This week, Deloitte Ireland LLP (Deloitte), filed a form H4 with the Companies Registration Office (CRO) in their capacity as acting auditors for the FAI.
What is a form H4?
A form H4 is a notification to the CRO filed by the company’s auditors that proper books of account have not been kept by a company.
Pursuant to section 392 of the Companies Act 2014 (the Act), if at any time the statutory auditors of a company form the opinion that a company has failed or is failing to keep proper books of account they are obliged to:-
• as soon as may be, by recorded delivery, serve a notice in writing on the company stating their opinion; and
• not later than 7 days after the date of service of such notice on the company, notify the CRO by filing a form H4.
The CRO is obliged to forward a copy of the form H4 to the Office of the Director of Corporate Enforcement (the ODCE). On receipt of a form H4, the ODCE is entitled to request from the auditors of the company:-
• such information, including an explanation of the reasons for their opinion that the company is failing or has failed to keep proper books of account; and
• give to the ODCE such access to documents, including facilities for inspecting and taking copies,
being information or documents in their possession or control and relating to the matter the subject of the notification, as the ODCE may require.

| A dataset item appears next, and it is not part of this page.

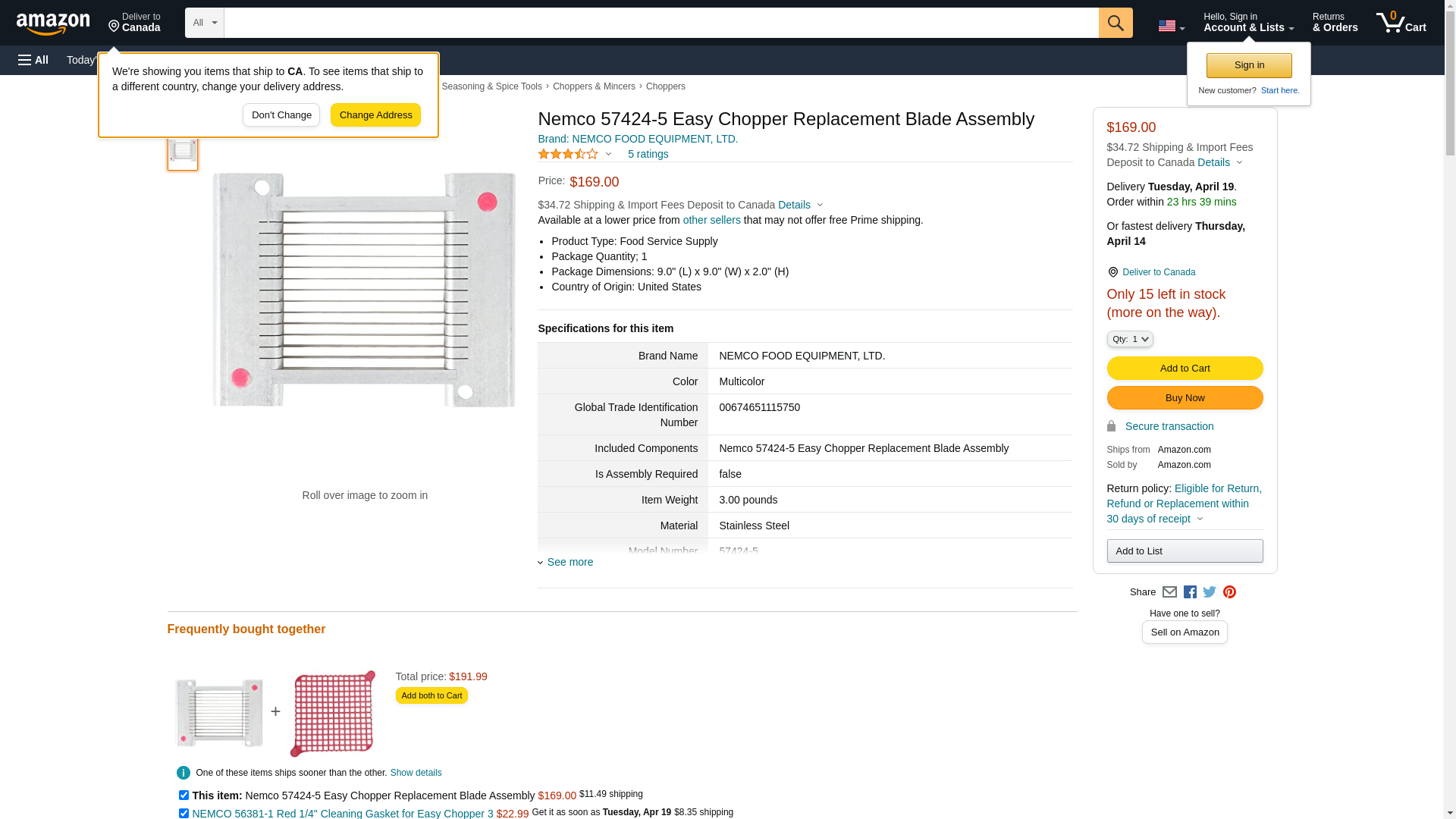Uncheck the NEMCO Cleaning Gasket checkbox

In this particular case, Deloitte noted on the form H4 that the FAI had contravened section 281 and 282 of Act. Section 281 outlines a company's obligation to keep adequate accounting records and section 282 states the basic requirements that such accounting records must meet.
The form H4 is a rarely used form. According to CRO records, only 429 forms H4 have been filed with the CRO ever, with this particular form being the first such form H4 to be filed in 2019. The seldom use of the form H4 highlights the significance and the seriousness of this filing by Deloitte.